"""

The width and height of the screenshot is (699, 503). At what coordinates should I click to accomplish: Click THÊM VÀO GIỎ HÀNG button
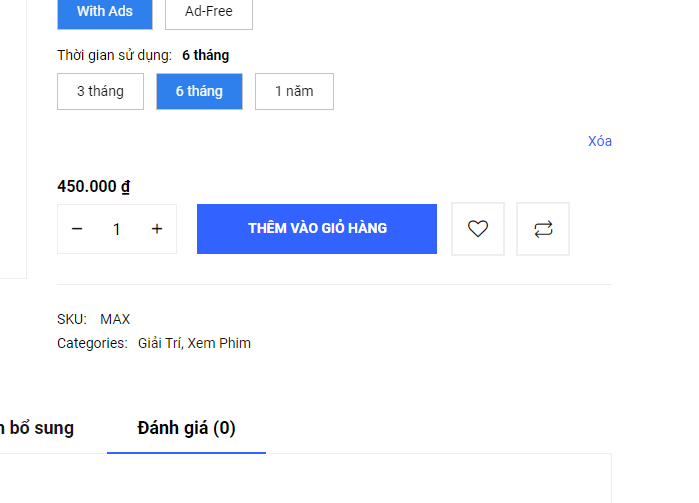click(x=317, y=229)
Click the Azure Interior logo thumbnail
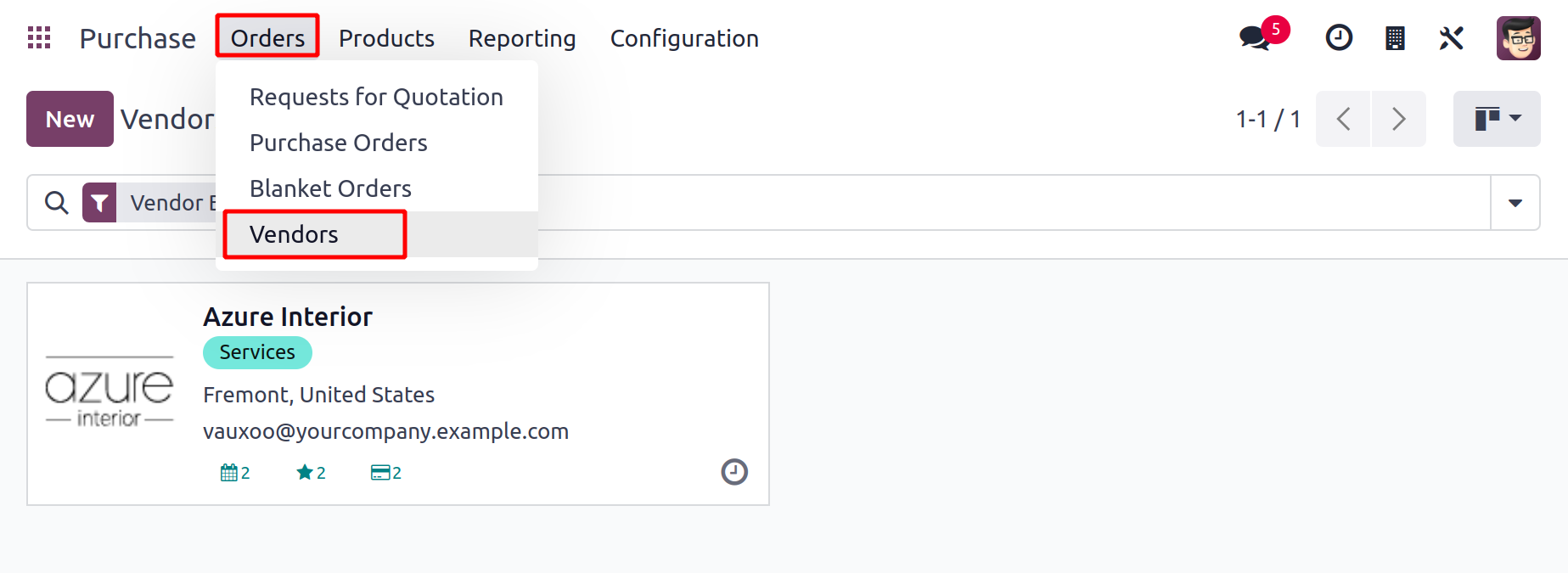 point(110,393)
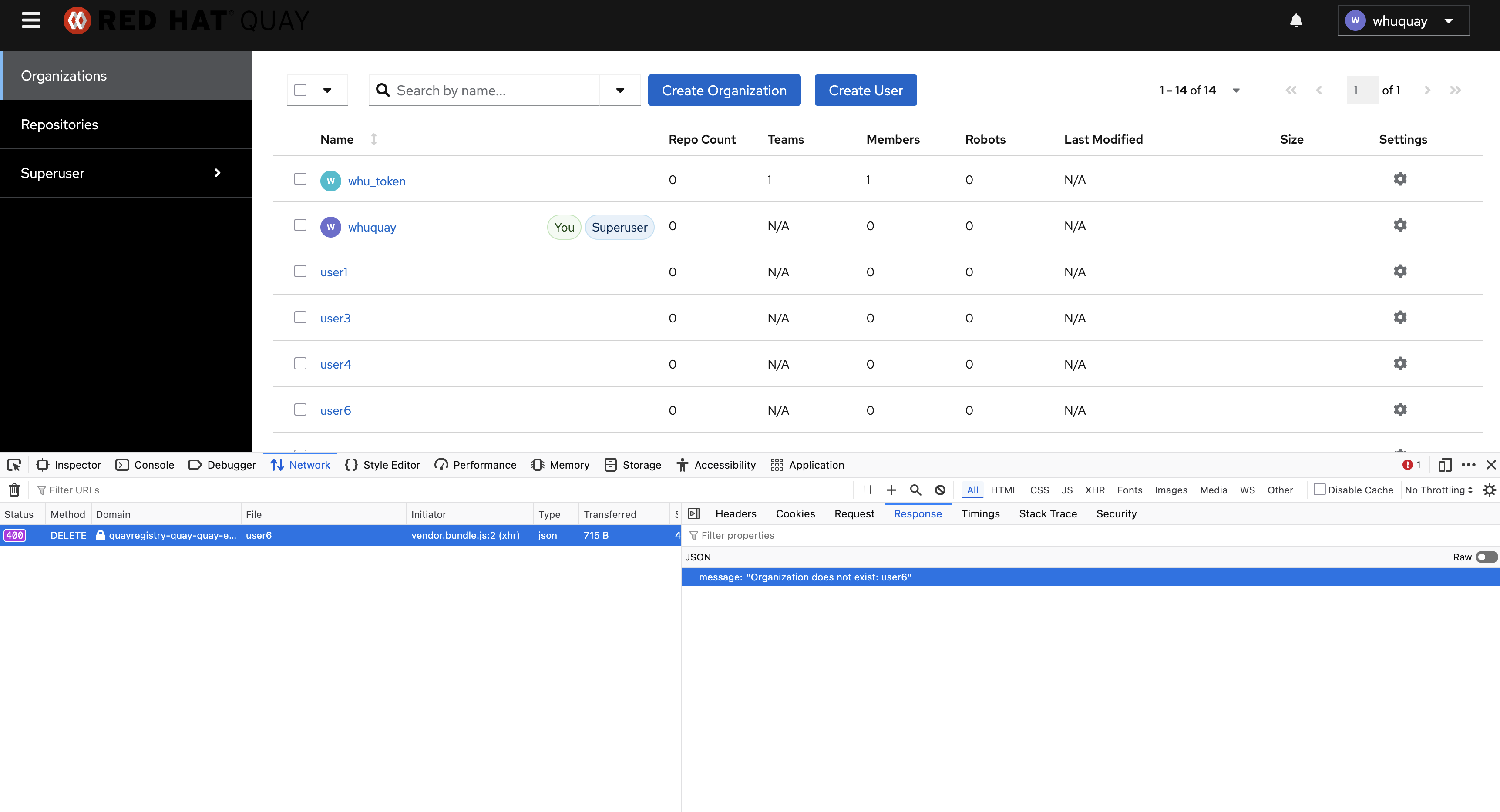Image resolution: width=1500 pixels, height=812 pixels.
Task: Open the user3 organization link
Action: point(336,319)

"""

Give the listing above as a Markdown table with the columns "Row" and "Line", one row for each line and blank lines left out. Omit the pictures from the table.

| Row | Line |
|---|---|
| 1 | The width and height of the screenshot is (699, 503). At what coordinates should I click to accomplish: Click THÊM VÀO GIỎ HÀNG button |
| 2 | click(x=317, y=229) |
| 3 | Click the Azure Interior logo thumbnail |
| 4 |  point(110,393) |
| 5 | Image resolution: width=1500 pixels, height=812 pixels. |
| 6 | Task: Open the user3 organization link |
| 7 | Action: point(336,319) |